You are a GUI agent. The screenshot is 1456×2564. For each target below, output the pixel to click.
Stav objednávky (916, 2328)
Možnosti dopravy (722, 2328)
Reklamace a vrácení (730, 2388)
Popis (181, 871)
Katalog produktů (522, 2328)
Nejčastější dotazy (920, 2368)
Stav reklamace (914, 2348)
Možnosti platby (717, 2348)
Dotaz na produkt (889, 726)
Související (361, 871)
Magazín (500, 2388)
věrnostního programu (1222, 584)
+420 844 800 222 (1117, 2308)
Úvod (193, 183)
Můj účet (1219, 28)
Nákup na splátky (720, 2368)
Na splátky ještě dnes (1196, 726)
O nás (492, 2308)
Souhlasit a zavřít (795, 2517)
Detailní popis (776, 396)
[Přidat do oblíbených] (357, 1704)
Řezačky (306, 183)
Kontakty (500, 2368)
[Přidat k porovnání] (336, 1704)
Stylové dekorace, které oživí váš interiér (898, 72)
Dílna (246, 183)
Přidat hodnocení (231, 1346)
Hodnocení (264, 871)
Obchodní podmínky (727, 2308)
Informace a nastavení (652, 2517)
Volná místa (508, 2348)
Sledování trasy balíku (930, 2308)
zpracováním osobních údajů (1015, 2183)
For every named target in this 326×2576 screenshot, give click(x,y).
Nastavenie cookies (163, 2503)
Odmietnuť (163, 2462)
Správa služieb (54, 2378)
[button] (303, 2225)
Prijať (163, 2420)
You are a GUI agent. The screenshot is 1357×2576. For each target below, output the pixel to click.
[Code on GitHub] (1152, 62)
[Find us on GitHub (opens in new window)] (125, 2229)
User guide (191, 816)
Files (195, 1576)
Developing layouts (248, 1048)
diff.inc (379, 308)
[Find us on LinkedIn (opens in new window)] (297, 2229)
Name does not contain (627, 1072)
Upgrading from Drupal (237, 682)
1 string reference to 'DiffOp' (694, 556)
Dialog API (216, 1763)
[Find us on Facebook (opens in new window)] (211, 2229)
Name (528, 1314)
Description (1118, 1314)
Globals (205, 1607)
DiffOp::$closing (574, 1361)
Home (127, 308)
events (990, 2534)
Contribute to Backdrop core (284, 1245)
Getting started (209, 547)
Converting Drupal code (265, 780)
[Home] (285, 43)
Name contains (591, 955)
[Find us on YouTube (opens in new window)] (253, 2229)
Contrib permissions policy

--

### Work to be completed
Print, please, the lines from the first line of the material through the line that contains "Name contains (591, 955)", exactly as written and with nothing added.

### Answer section
You are a GUI agent. The screenshot is 1456×2564. For each target below, output the pixel to click.
Stav objednávky (916, 2328)
Možnosti dopravy (722, 2328)
Reklamace a vrácení (730, 2388)
Popis (181, 871)
Katalog produktů (522, 2328)
Nejčastější dotazy (920, 2368)
Stav reklamace (914, 2348)
Možnosti platby (717, 2348)
Dotaz na produkt (889, 726)
Související (361, 871)
Magazín (500, 2388)
věrnostního programu (1222, 584)
+420 844 800 222 (1117, 2308)
Úvod (193, 183)
Můj účet (1219, 28)
Nákup na splátky (720, 2368)
Na splátky ještě dnes (1196, 726)
O nás (492, 2308)
Souhlasit a zavřít (795, 2517)
Detailní popis (776, 396)
[Přidat do oblíbených] (357, 1704)
Řezačky (306, 183)
Kontakty (500, 2368)
[Přidat k porovnání] (336, 1704)
Stylové dekorace, které oživí váš interiér (898, 72)
Dílna (246, 183)
Přidat hodnocení (231, 1346)
Hodnocení (264, 871)
Obchodní podmínky (727, 2308)
Informace a nastavení (652, 2517)
Volná místa (508, 2348)
Sledování trasy balíku (930, 2308)
zpracováním osobních údajů (1015, 2183)
For every named target in this 326×2576 screenshot, give click(x,y).
Nastavenie cookies (163, 2503)
Odmietnuť (163, 2462)
Správa služieb (54, 2378)
[button] (303, 2225)
Prijať (163, 2420)
You are a GUI agent. The screenshot is 1357×2576. For each target below, output the pixel to click.
[Code on GitHub] (1152, 62)
[Find us on GitHub (opens in new window)] (125, 2229)
User guide (191, 816)
Files (195, 1576)
Developing layouts (248, 1048)
diff.inc (379, 308)
[Find us on LinkedIn (opens in new window)] (297, 2229)
Name does not contain (627, 1072)
Upgrading from Drupal (237, 682)
1 string reference to 'DiffOp' (694, 556)
Dialog API (216, 1763)
[Find us on Facebook (opens in new window)] (211, 2229)
Name (528, 1314)
Description (1118, 1314)
Globals (205, 1607)
DiffOp::$closing (574, 1361)
Home (127, 308)
events (990, 2534)
Contribute to Backdrop core (284, 1245)
Getting started (209, 547)
Converting Drupal code (265, 780)
[Home] (285, 43)
Name contains (591, 955)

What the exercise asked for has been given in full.